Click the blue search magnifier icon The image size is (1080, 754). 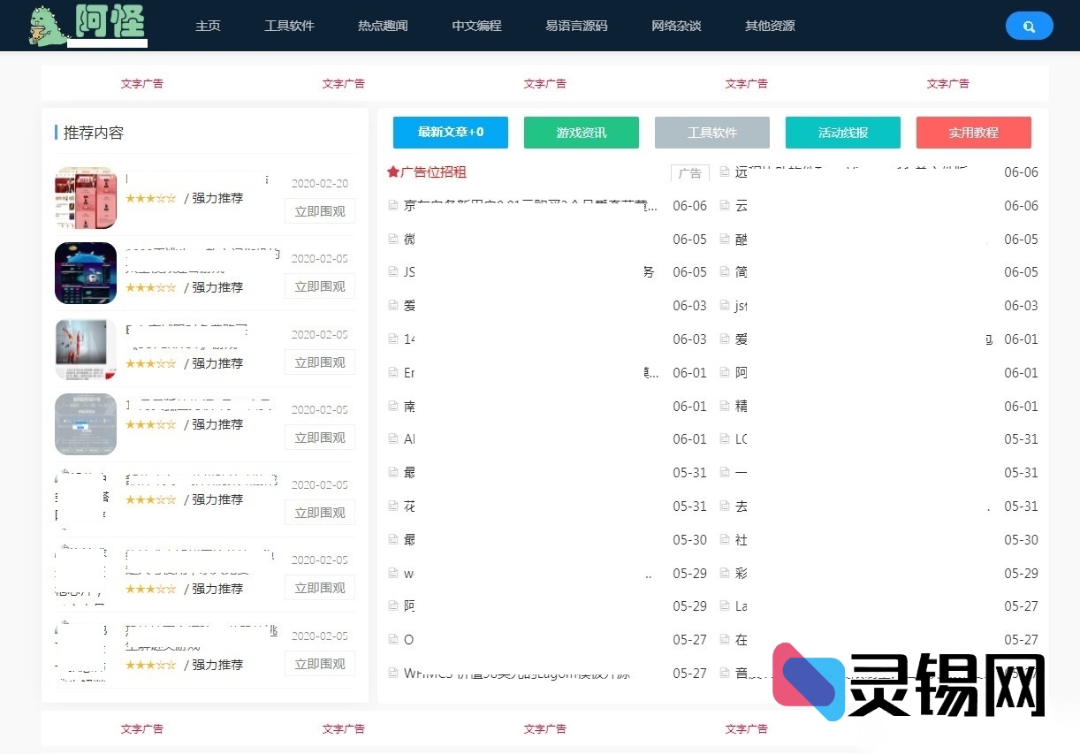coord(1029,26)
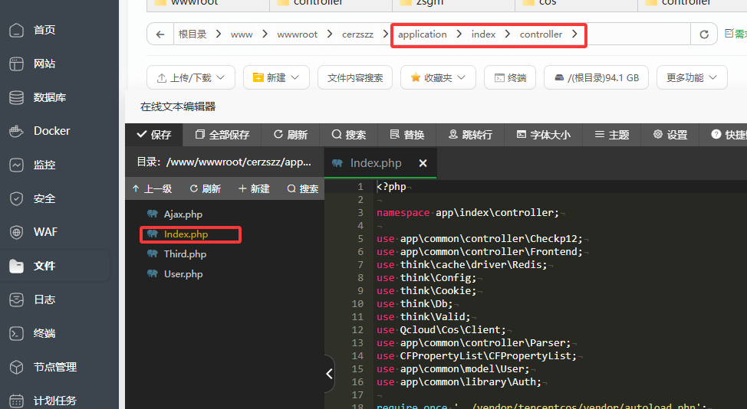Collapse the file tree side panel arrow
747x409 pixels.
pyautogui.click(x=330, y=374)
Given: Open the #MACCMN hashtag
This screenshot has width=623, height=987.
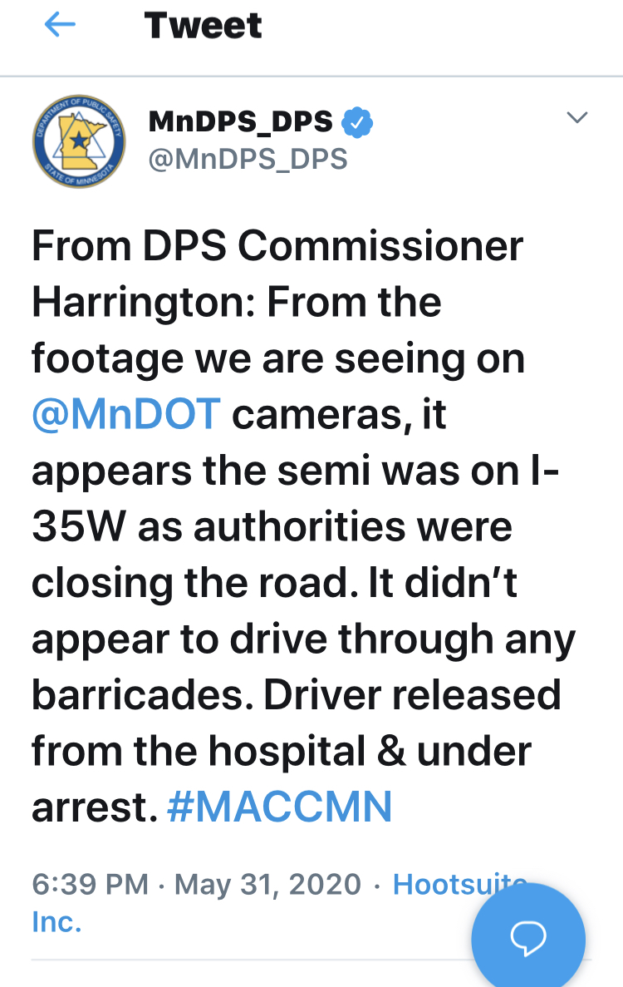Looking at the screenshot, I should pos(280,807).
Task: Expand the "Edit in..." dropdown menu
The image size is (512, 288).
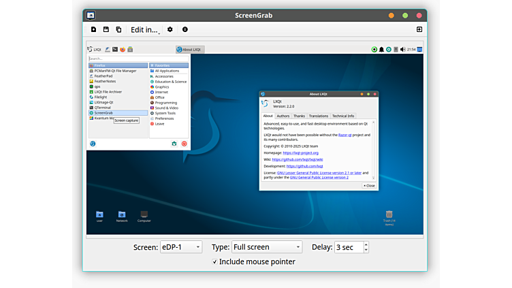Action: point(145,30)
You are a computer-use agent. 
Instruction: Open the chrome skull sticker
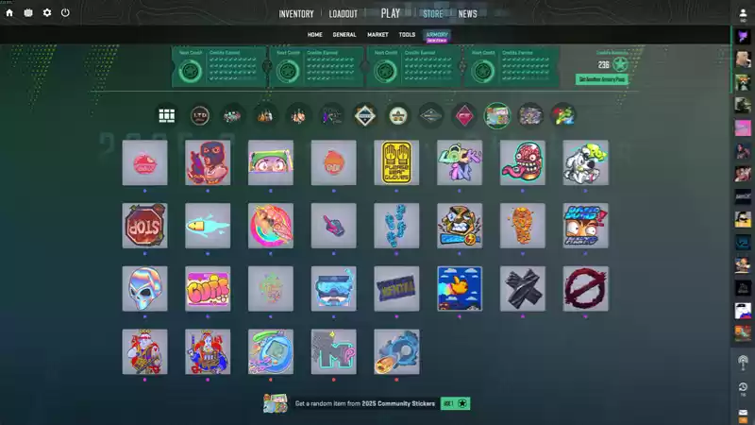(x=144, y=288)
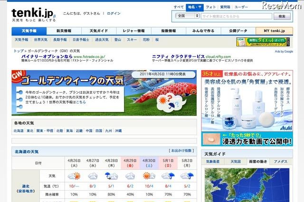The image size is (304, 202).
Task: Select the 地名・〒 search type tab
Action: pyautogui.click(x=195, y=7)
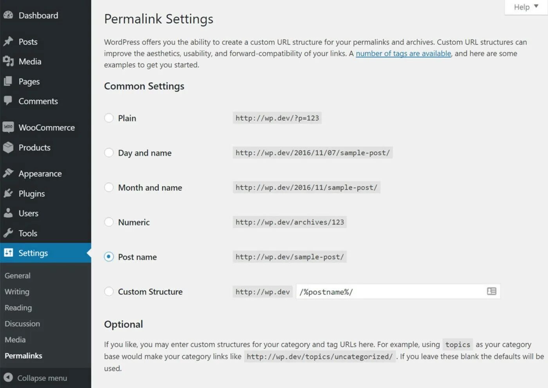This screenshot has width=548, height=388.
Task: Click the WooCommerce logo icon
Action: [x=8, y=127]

##############################

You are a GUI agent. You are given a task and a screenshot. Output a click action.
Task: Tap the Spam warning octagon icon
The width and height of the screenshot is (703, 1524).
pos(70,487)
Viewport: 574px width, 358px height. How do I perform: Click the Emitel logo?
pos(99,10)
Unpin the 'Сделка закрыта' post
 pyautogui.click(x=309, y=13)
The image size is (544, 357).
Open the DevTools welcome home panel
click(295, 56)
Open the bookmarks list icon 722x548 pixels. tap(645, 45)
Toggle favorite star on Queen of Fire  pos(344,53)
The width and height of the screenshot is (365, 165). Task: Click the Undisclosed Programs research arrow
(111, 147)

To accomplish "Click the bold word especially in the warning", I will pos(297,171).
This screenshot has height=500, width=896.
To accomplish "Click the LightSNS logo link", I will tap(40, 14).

##############################

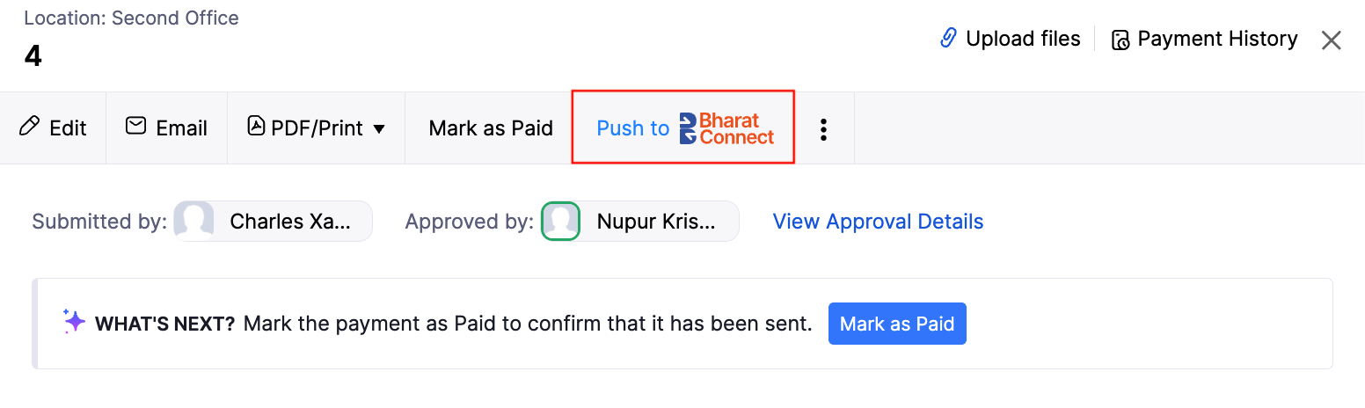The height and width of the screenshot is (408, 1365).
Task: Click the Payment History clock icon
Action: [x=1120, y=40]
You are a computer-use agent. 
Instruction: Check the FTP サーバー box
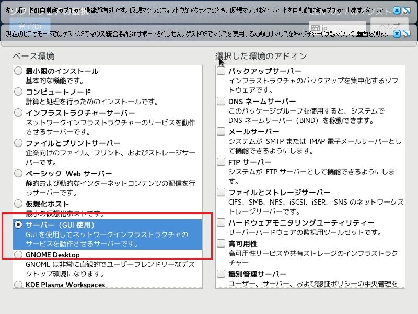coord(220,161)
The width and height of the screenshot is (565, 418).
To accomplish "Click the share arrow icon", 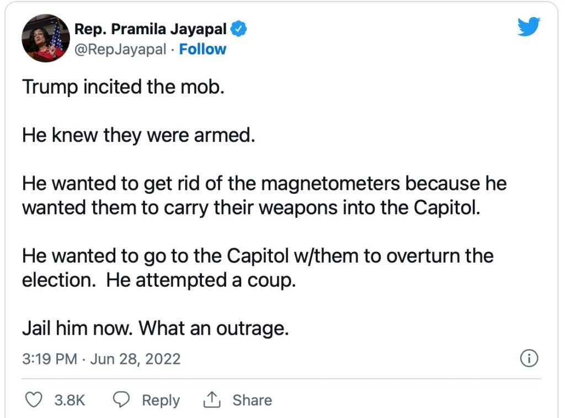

##############################

PROMPT: Check each line of the material for the word "warning". Copy the ones that have it.

RESPONSE:
Task: Tap the Spam warning octagon icon
To accomplish "Click the bold word especially in the warning", I will pos(297,171).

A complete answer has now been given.